Odetchnąłem głęboko. Mój oddech był drżący i dopiero teraz poczułem jak oczy mnie pieką. Odwróciłem się od niej, nie mogąc na nią patrzeć. Miałem ochotę coś rozwalić. Najchętniej całe to miejsce. Jego miejsce. Zaciśnięte pięści wbiłem w ścianę i próbowałem się uspokoić. Opanować oddech. Szybkie bicie serca. Tę cholerną złość, która rozwalała mnie od środka. Ale kiedy tylko choć trochę mi się udało, przed oczami stawał mi widok ich, razem.

- Nie wierzę - powiedziałem pod nosem, kręcąc głową.

- Przepraszam... - szepnęła cicho smutnym głosem. Przepraszam? Tyle miała mi do powiedzenia? Odwróciłem się wściekły, wbijając w nią spojrzenie. Wyglądała na załamaną, przybitą. Jakby dopiero teraz zdała sobie sprawę z tego, co zrobiła. Jakby to ona była tu poszkodowana.

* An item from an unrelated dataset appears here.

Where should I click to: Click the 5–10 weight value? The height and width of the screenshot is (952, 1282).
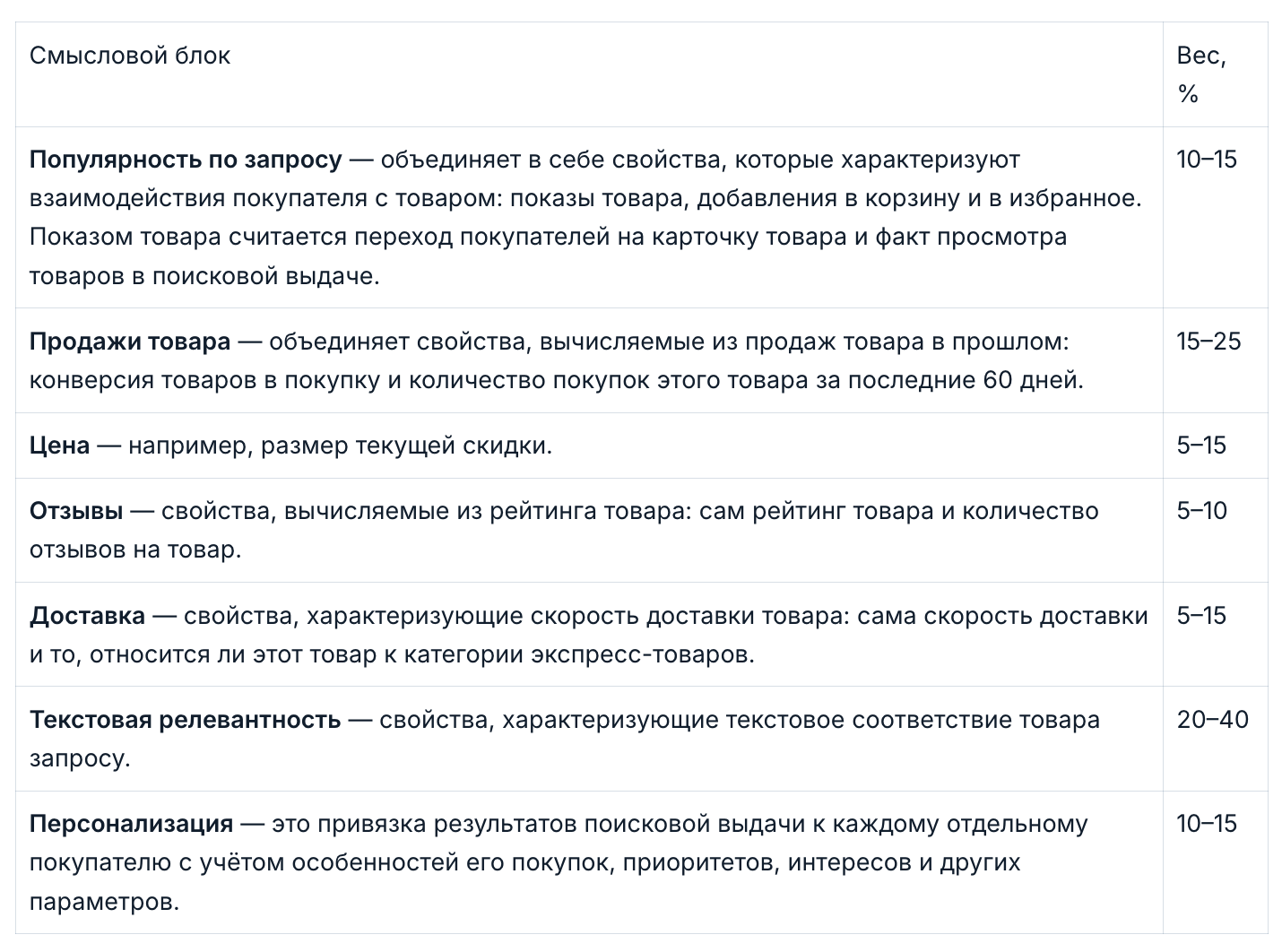coord(1201,511)
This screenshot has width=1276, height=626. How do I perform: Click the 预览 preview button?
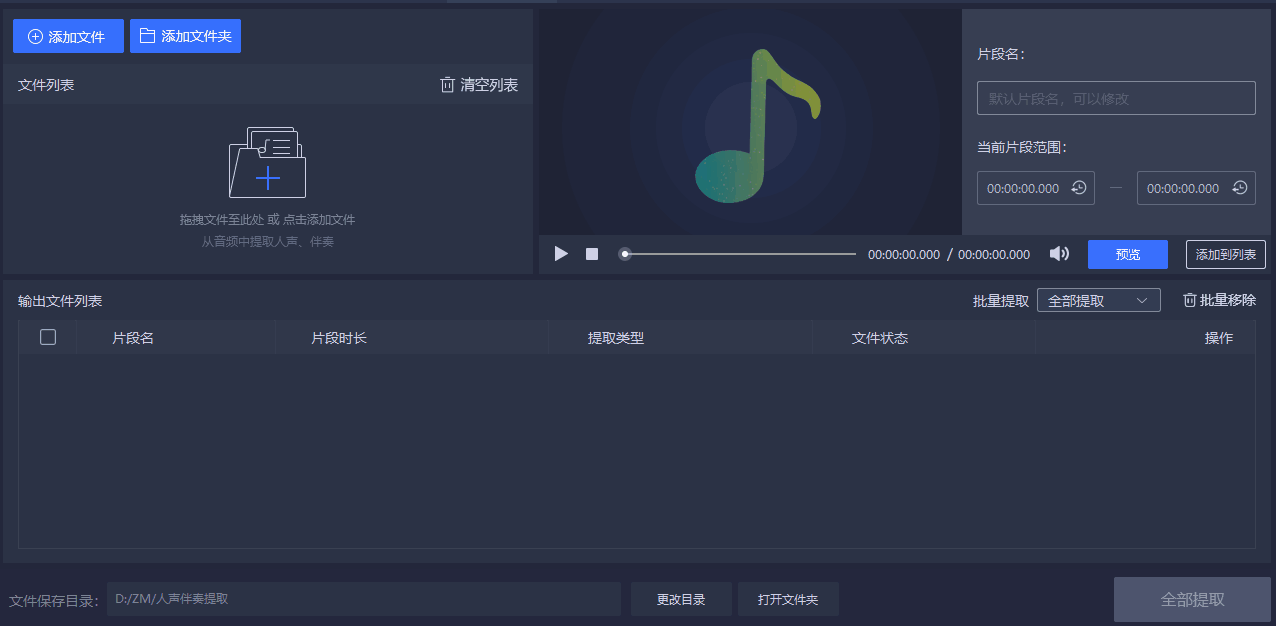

- Przestań - warknąłem, kiedy patrzyła na mnie, jakby oczekiwała, że jej wybaczę. Nie potrafiłbym. - To koniec - powiedziałem ostro, żeby wszystko było jasne. Zabolało ją. Tak samo, jak zabolało mnie.

Musiałem wyjść. Musiałem odwrócić się i wyjść stąd, ale nie potrafiłem. Bo wtedy to naprawdę oznaczałoby koniec. A choć w tej chwili nienawidziłem jej cholernie mocno, to jednak wciąż tak samo mocno ją kochałem.

- Z nami koniec - powtórzyłem, bardziej by przekonać samego siebie. Koniec.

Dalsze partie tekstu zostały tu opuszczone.